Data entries
▽

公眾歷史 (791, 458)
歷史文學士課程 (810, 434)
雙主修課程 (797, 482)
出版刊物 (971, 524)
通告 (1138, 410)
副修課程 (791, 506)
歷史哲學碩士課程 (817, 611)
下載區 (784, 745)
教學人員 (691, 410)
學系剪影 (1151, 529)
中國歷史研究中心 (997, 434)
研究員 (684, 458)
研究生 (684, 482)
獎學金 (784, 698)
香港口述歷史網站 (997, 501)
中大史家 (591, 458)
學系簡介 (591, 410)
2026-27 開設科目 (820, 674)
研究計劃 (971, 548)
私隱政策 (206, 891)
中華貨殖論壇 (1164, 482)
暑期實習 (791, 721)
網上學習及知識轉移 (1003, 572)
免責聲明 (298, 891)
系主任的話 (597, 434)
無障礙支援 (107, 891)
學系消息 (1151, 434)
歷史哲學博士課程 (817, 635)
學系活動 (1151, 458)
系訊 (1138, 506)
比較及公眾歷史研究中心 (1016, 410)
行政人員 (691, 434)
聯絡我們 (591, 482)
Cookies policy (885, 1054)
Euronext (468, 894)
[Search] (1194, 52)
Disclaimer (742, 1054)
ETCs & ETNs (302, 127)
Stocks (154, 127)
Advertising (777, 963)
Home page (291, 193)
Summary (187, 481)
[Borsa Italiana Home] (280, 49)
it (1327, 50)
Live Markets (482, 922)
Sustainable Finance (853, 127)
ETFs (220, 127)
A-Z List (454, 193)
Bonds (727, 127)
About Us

△

Exercise objective →
Only the lines above starting with the one with "歷史哲學碩士課程 (817, 611)" and going through the one with "聯絡我們 (591, 482)" are to be copied, word for word and with both ends kept.

Result of this task →
歷史哲學碩士課程 (817, 611)
下載區 (784, 745)
教學人員 (691, 410)
學系剪影 (1151, 529)
中國歷史研究中心 (997, 434)
研究員 (684, 458)
研究生 (684, 482)
獎學金 (784, 698)
香港口述歷史網站 (997, 501)
中大史家 (591, 458)
學系簡介 (591, 410)
2026-27 開設科目 (820, 674)
研究計劃 (971, 548)
私隱政策 (206, 891)
中華貨殖論壇 (1164, 482)
暑期實習 (791, 721)
網上學習及知識轉移 (1003, 572)
免責聲明 (298, 891)
系主任的話 (597, 434)
無障礙支援 (107, 891)
學系消息 (1151, 434)
歷史哲學博士課程 (817, 635)
學系活動 (1151, 458)
系訊 (1138, 506)
比較及公眾歷史研究中心 (1016, 410)
行政人員 (691, 434)
聯絡我們 (591, 482)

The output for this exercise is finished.